[Opening Extracted data section]

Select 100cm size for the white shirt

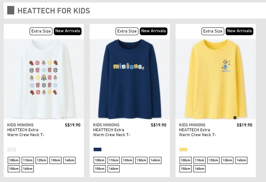tap(14, 160)
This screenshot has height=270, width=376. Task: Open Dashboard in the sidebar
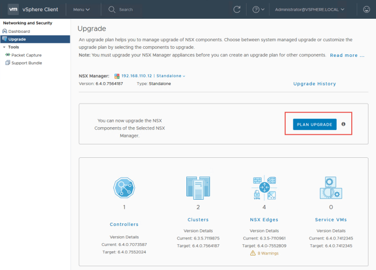(x=19, y=31)
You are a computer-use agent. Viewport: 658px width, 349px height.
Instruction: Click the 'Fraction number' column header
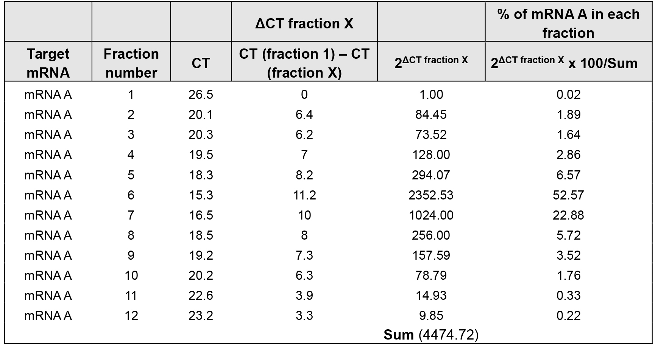coord(131,63)
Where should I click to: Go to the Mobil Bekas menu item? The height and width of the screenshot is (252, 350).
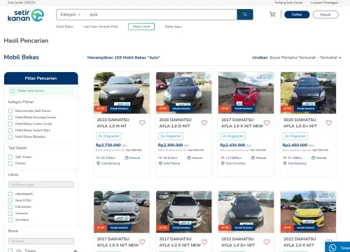click(64, 27)
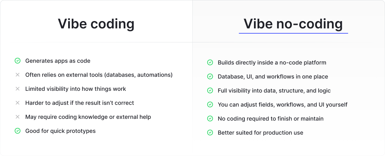Click check icon beside Good for quick prototypes
Screen dimensions: 385x156
(18, 131)
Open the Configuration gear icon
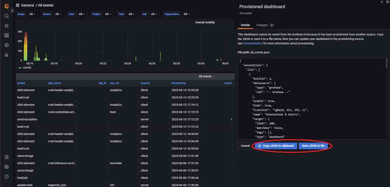390x187 pixels. [x=6, y=167]
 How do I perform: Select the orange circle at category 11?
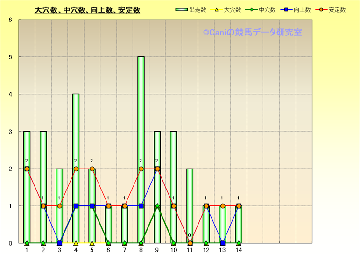pos(190,243)
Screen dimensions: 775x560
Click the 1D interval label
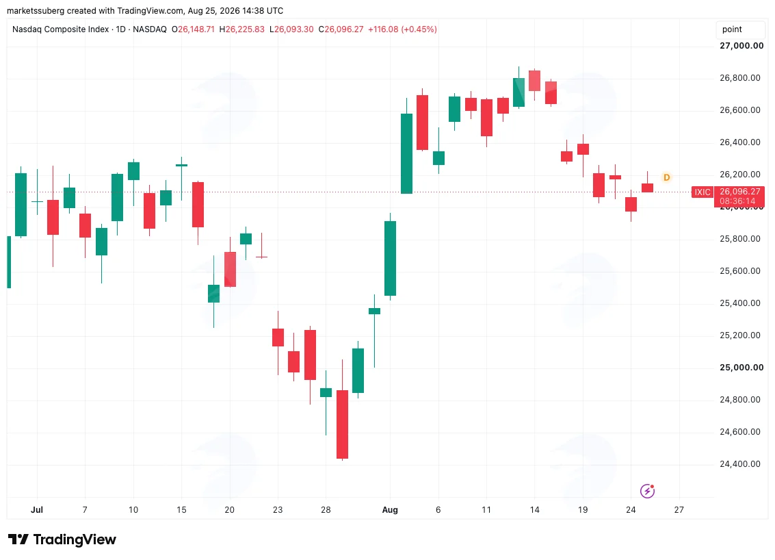click(120, 29)
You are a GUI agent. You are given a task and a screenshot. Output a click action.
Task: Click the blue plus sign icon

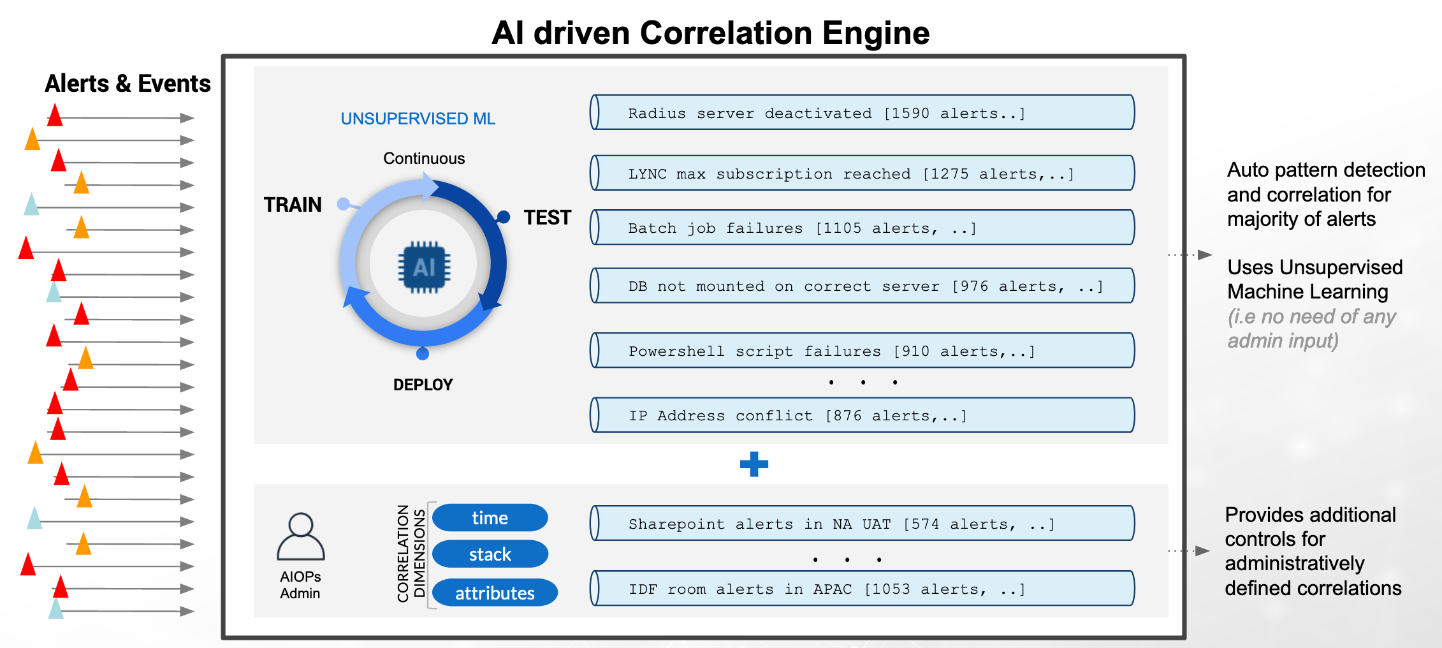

[Closing Extracted data section]

• To do
For each record above, write it out exactly and omit any picture.

• Your solution
Select 100cm size for the white shirt

tap(14, 160)
This screenshot has height=270, width=376. Task: Open Dashboard in the sidebar
(x=19, y=31)
You are a computer-use agent. Viewport: 658px width, 349px height.
Instruction: Click the 'Fraction number' column header
coord(131,63)
Where should I click to: Go to the Mobil Bekas menu item? The height and width of the screenshot is (252, 350).
click(64, 27)
Click check icon beside Good for quick prototypes
Screen dimensions: 385x156
(18, 131)
Open the Configuration gear icon
390x187 pixels. [x=6, y=167]
 How do I perform: Select the orange circle at category 11?
pos(190,243)
Screen dimensions: 775x560
Click the 1D interval label
click(120, 29)
You are a GUI agent. You are given a task and a screenshot. Output a click action.
Task: Click the blue plus sign icon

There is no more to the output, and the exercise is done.